For Now the Dark Has Passed
"Copernicus, this is Tranquillity Base. Authorization for burn is green. T-minus sixty."
"Minus sixty and counting. Roger that."
I lean back in my command chair and let out a sigh. Not in relaxation, but the closest thing a commander can get to when being at the helm of a kilometre long starship carrying 3000 tonnes of liquid oxygen and hydrogen. It's an accident waiting to happen, and if there's one thing that humanity has learnt from space, it's that it wants to kill us. Vacuum, meteoroids, solar radiation. Not aliens though. They haven't tried to kill us. Not yet at least.
"Fifty. Forty-nine. Forty-eight."
I glance over at my co-pilot – his face is white, his hands are gripping his command chair as if his life depended on it, and his breathing is slow, pronounced, and loud. Breathing that's being controlled in an effort not to hyperventilate.
"Scared?" I ask.
Chang shoots me a dirty glance.
"Forty-five. Forty-four. Forty-three."
"Just asking."
Maybe I shouldn't be so hard on him. Xhao Chang's an accomplished colonel in the People's Liberation Army Air Force. I can't doubt his courage. But nothing on Earth, or simulations, or trial runs within the inner system, can prepare you for a year long trip to Eros and back. We, the flyboys, carrying ten of the best trained engineers from the United States, USSR, and People's Republic of China, all the way out to an asteroid that's about 16 square kilometres in size, destined to serve as a halfway point between the inner and outer reaches of the Sol system. Or, as some say, the guard between Sol and Lucifer.

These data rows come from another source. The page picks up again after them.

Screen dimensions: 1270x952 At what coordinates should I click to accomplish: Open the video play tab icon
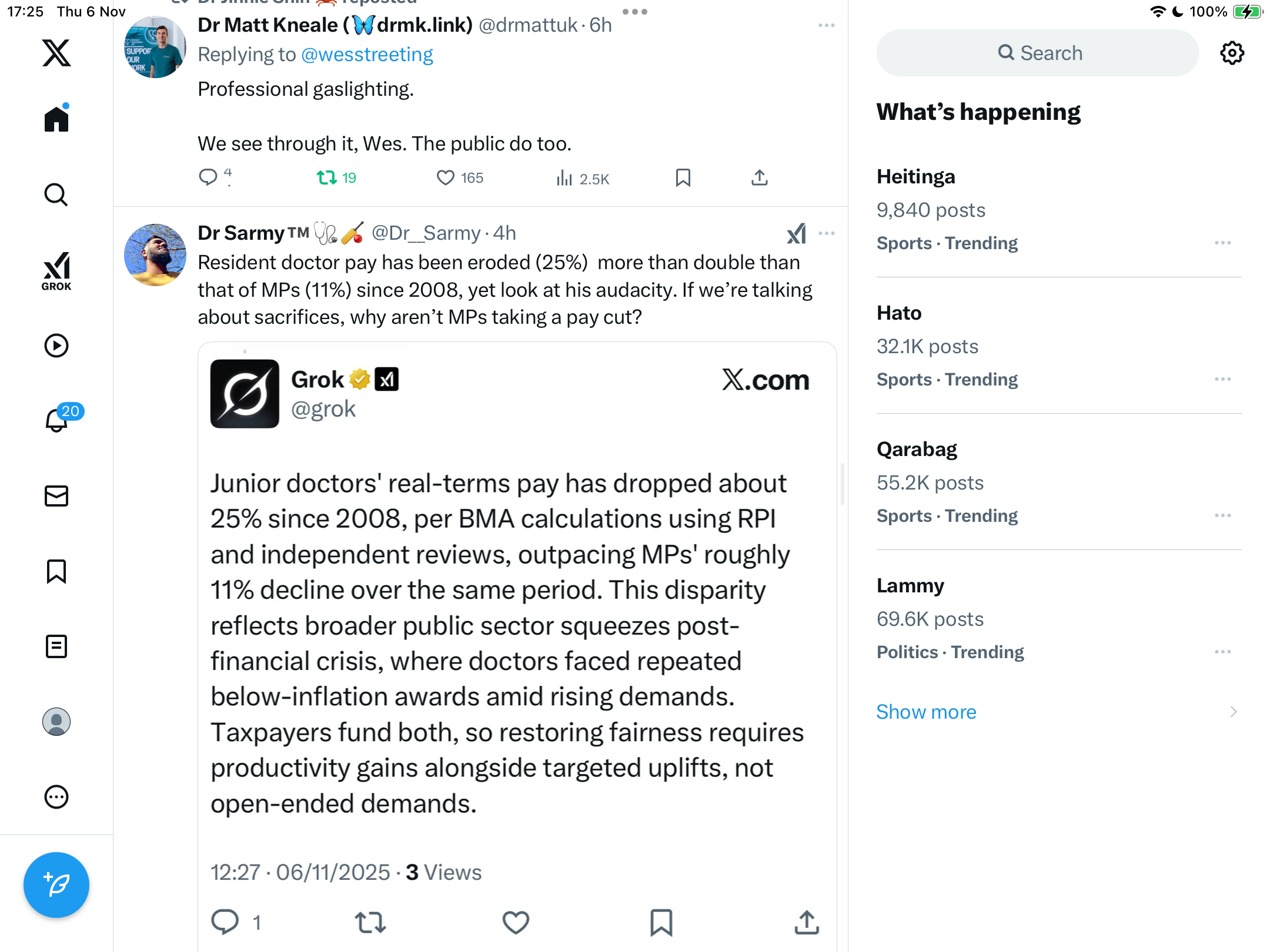tap(56, 346)
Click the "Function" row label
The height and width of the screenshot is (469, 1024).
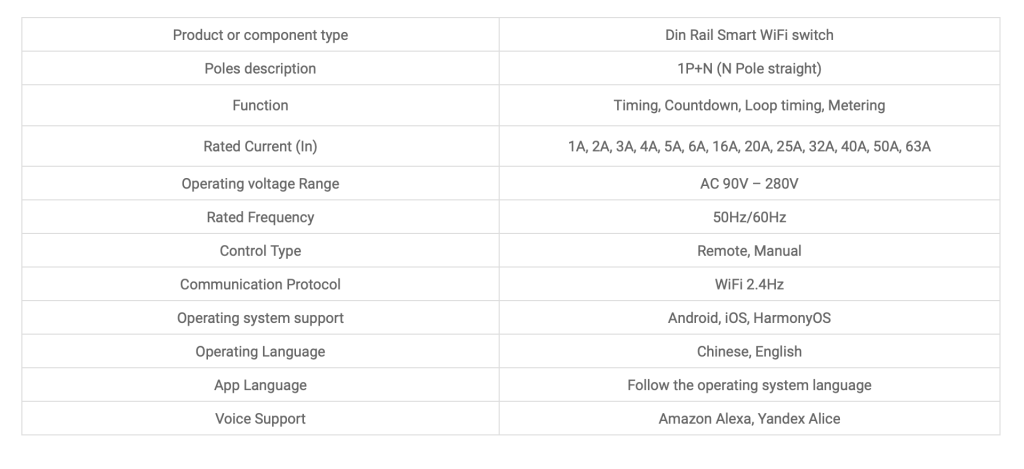click(x=260, y=105)
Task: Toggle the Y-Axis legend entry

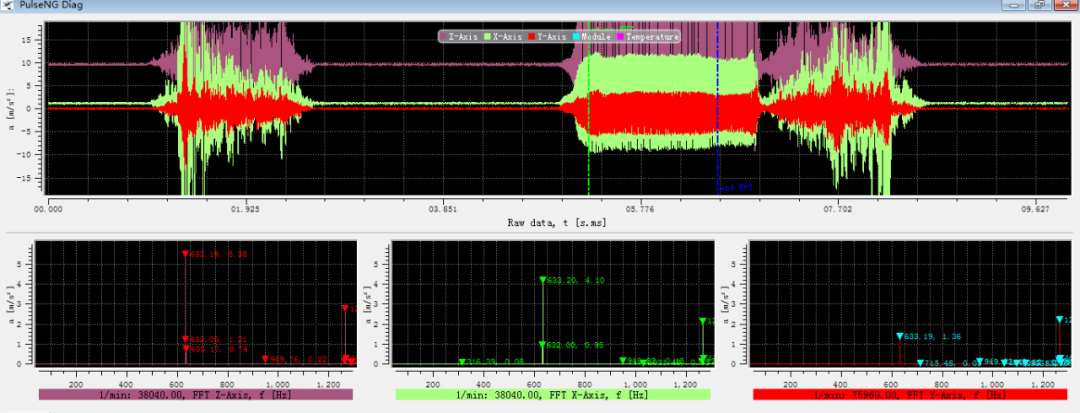Action: click(x=550, y=37)
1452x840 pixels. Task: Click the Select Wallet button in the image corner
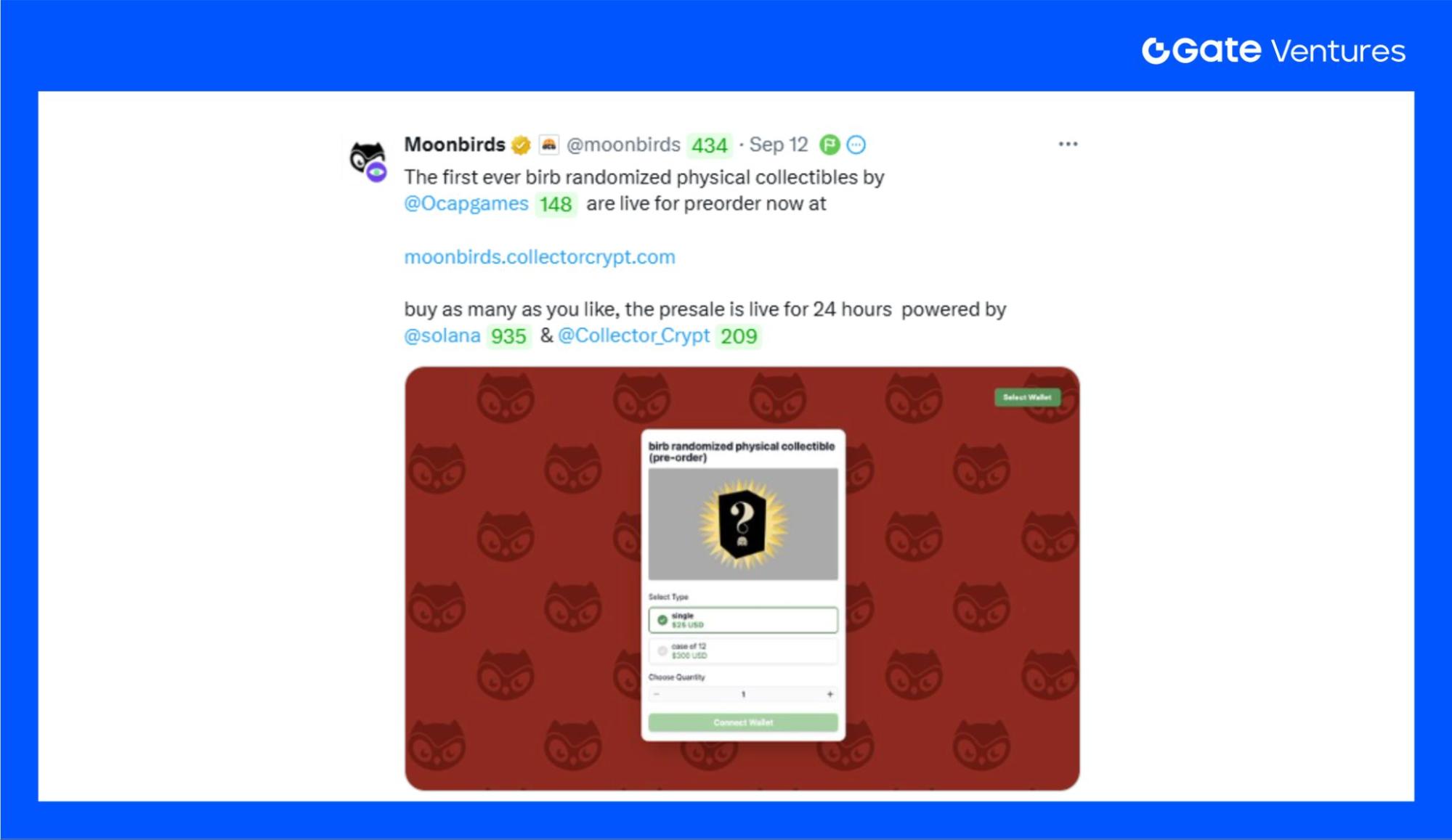click(1027, 397)
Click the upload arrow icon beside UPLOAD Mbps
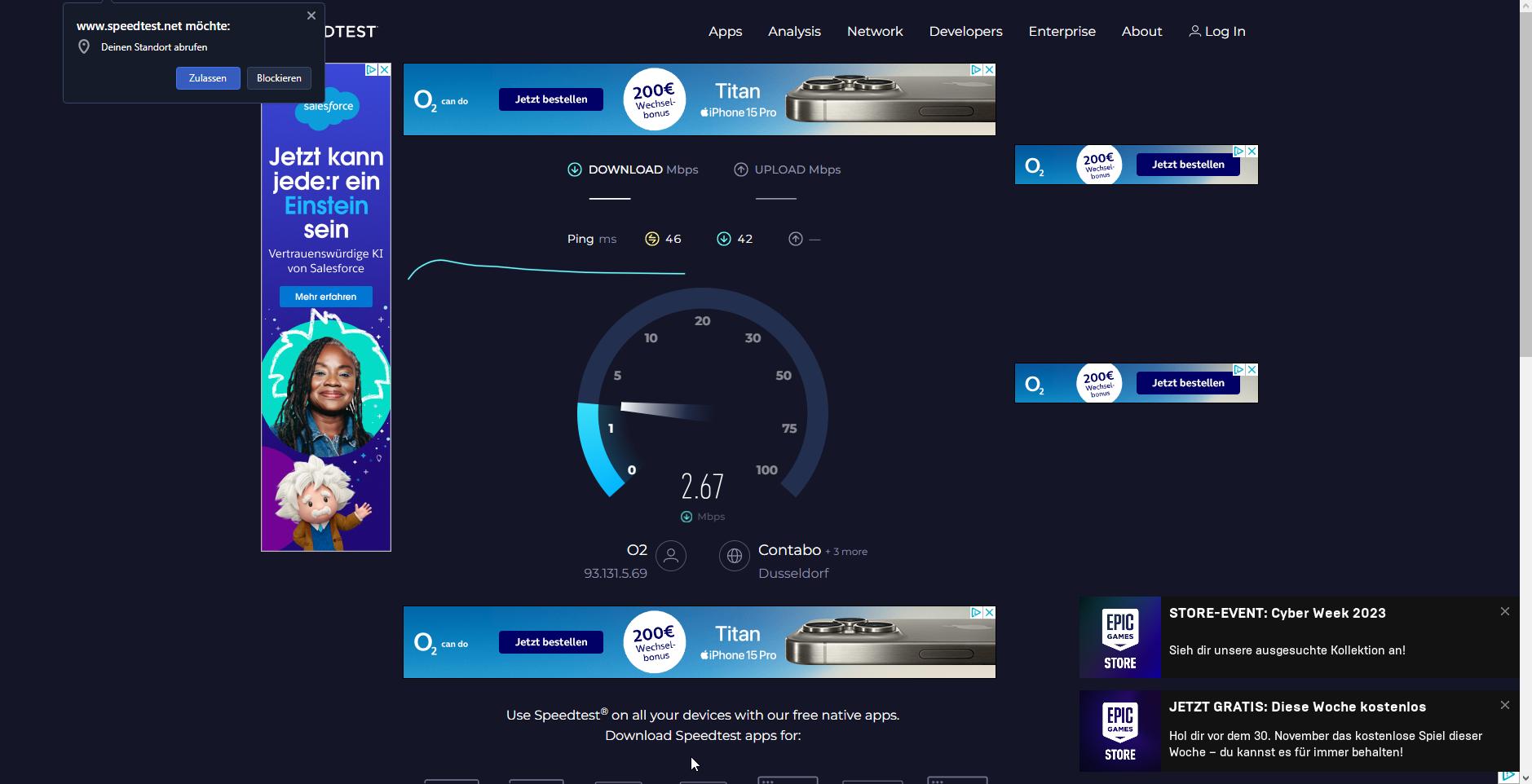 pos(741,170)
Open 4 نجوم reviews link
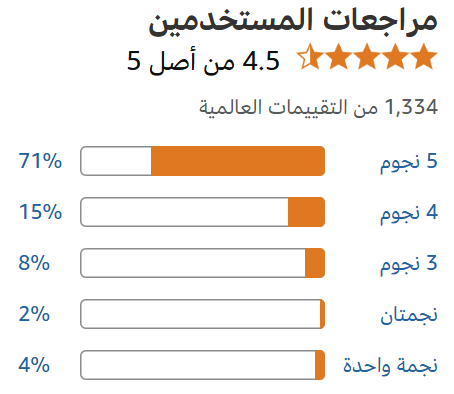Image resolution: width=454 pixels, height=394 pixels. tap(409, 213)
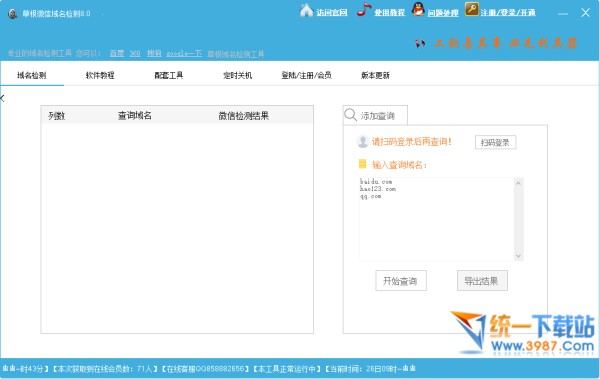Click the yellow list icon by 输入查询域名

[x=362, y=164]
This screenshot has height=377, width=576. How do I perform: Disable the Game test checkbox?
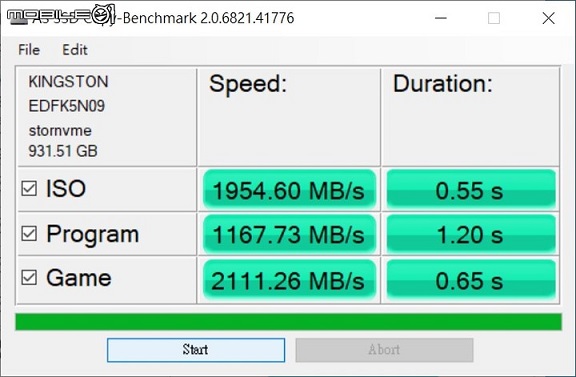29,278
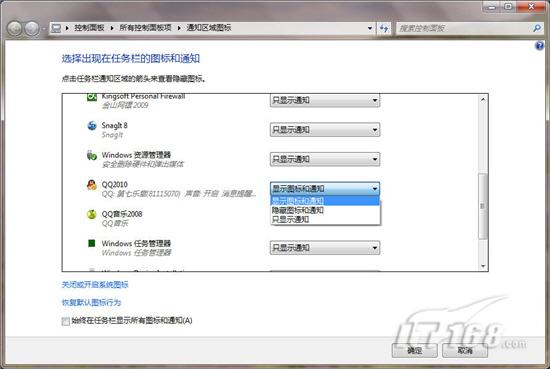Enable 始终在任务栏显示所有图标和通知 checkbox
This screenshot has width=550, height=369.
tap(66, 321)
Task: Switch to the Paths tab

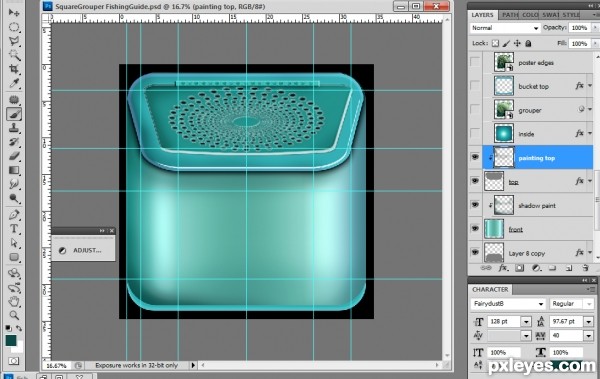Action: 509,15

""Thirty-eight. Thirty-seven. Thirty-six."
I take another breath. And I reflect.
I remember when going into space was a dream of mine – the wishes of a child who'd yet to understand how large the Sol system, let alone the galaxy, is. I remember reading and hearing about a time when going into space was an impossibility – the realm of science fiction. Of men in the moon, and cannons shooting craft into it. I remember a time when there was only one star in the sky. When the world was poised on the precipice of nuclear armageddon.
"Thirty-three. Thirty-two. Thirty-one."
Chang wasn't alive for any of those times. Half of the sleeping beauties in the stasis section weren't alive either. They've never looked up into the night sky and saw only darkness. They've never lived in a world where the possibility of alien life was just that. They've grown up in a world without fear, and for that, I envy them. Yet they have never known the still beauty of night. Of the stars and moon alone, without Lucifer's eerie glow.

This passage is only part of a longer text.